Robert Sanders (1727–1783), pseudonym Nathaniel Spencer, was a Scottish hack writer in London.

Life
The son of Thomas Sanders, he was born at Breadalbane, Scotland, and was apprenticed to a comb-maker. He taught himself some Latin, Greek, and Hebrew, and taught in schools in the north of England.

About 1760 Sanders came to London, and took to hack writing. A begging letter of 1768 mentions a wife and five young children. He haunted the London coffee-houses: the New England, St. Paul's, and New Slaughter's.

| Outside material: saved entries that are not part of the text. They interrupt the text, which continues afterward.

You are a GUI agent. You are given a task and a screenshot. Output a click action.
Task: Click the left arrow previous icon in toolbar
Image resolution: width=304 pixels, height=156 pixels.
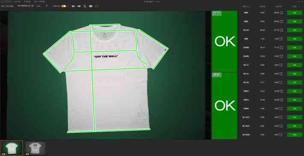74,6
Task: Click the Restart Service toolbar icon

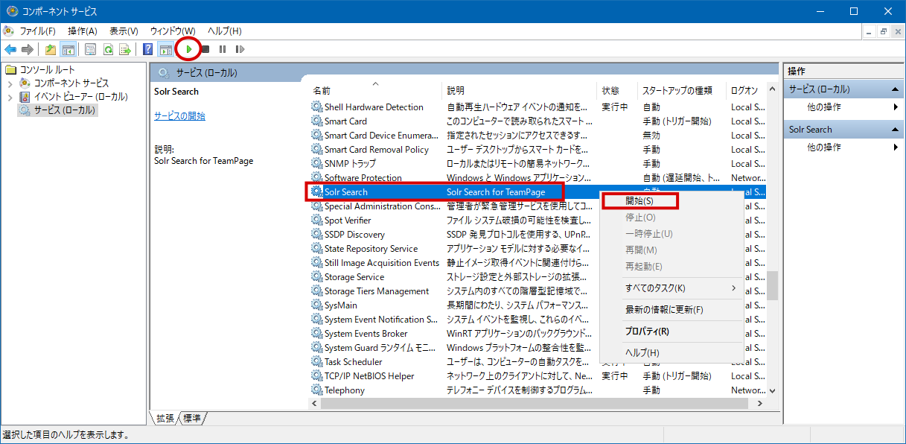Action: click(x=240, y=49)
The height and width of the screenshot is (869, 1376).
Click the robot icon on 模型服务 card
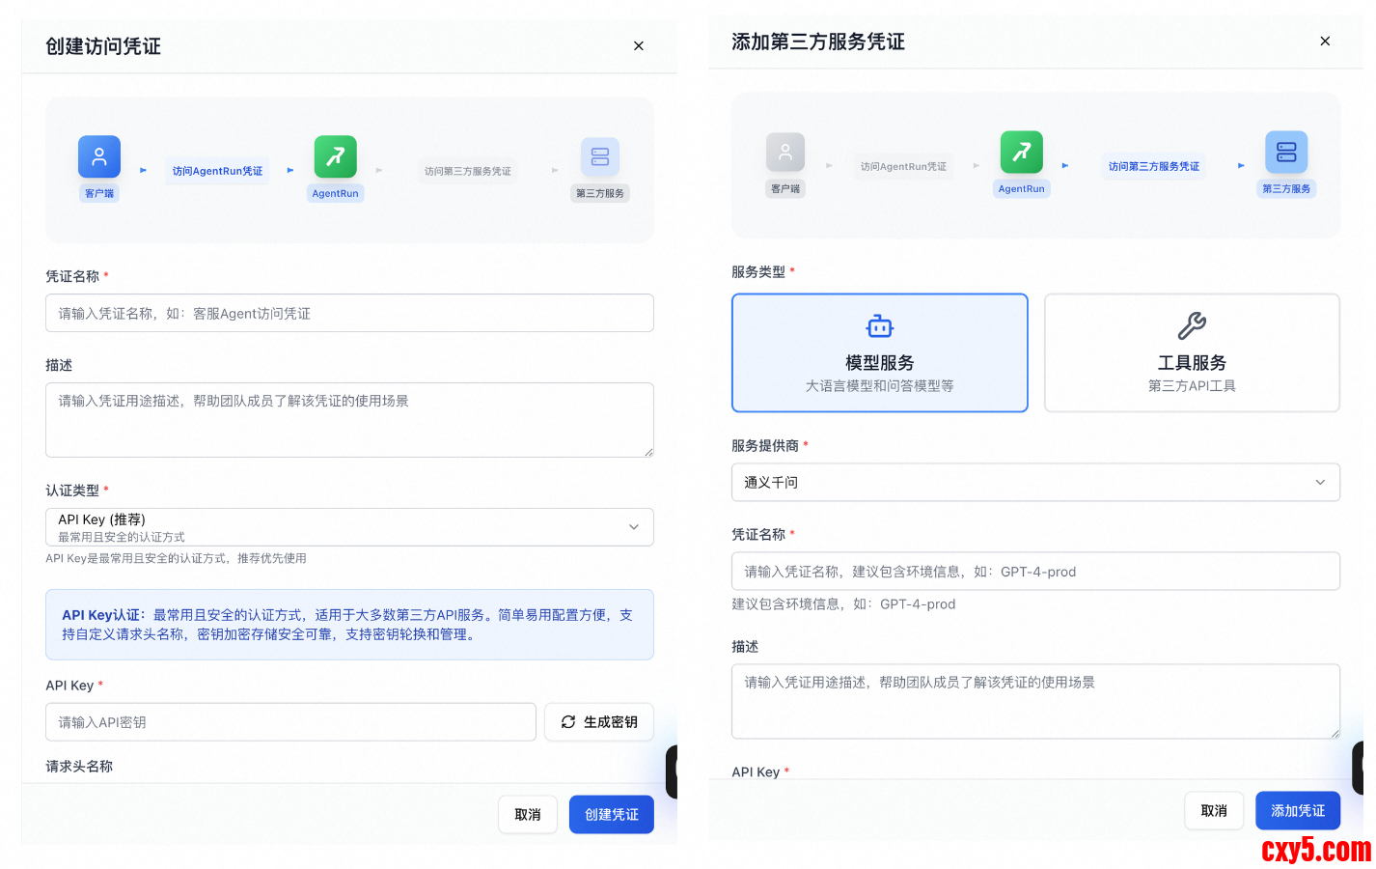pyautogui.click(x=879, y=326)
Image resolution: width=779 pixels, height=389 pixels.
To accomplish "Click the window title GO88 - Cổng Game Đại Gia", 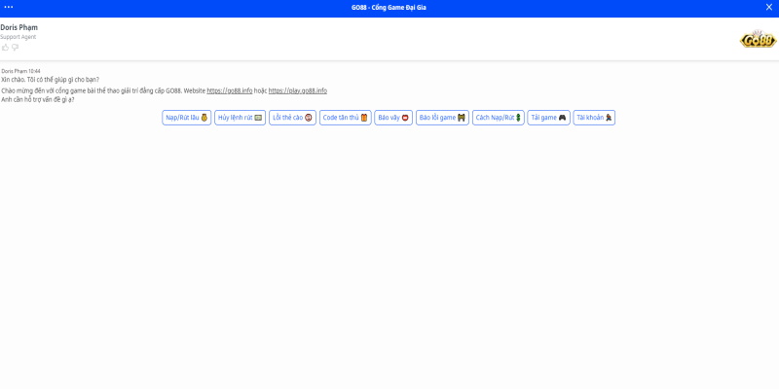I will 389,7.
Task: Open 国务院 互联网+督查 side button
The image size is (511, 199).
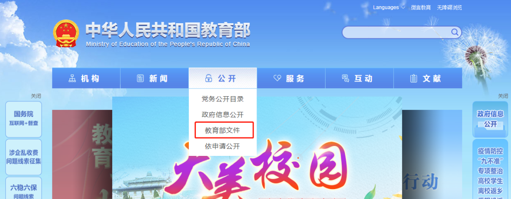Action: 24,119
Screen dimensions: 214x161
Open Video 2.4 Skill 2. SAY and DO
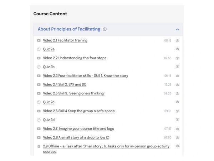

Sanders was a self-created LL.D., who quarreled with booksellers and patrons. He died of a pulmonary disorder, on 24 March 1783.

Works
Compilations by Sanders included:

 The Newgate Calendar, or Malefactor's Bloody Register (1764), which came out in numbers, and was republished in five volumes. 
 Editorial work on the History of the Life of Henry II (1769 edition) by George Lyttelton, 1st Baron Lyttelton
 The Complete English Traveller, or a New Survey and Description of England and Wales, containing a full account of what is curious and entertaining in the several counties, the isles of Man, Jersey, and Guernsey … and a description of Scotland (1771, weekly part publication, reissued under the pseudonym of Nathaniel Spencer). This work largely relied on John Ray, Daniel Defoe, Thomas Pennant, and similar authors.,
 The Christian's Divine Library, illustrated with Notes, (two volume 1774, reissue after part publication; known as Southwell's Bible,  appearing as it did as by Henry Southwell, LL.D., rector of Asterby, Lincolnshire, who lent his name for a fee.
The Lucubrations of Gaffer Graybeard, containing many curious particulars relating to the Manners of the People in England during the Present Age; including the Present State of Religion particularly among the Protestant Dissenters, (1774, 4 vols., anonymous). It satirised leading London nonconformist ministers, such as John Gill and Thomas Gibbons.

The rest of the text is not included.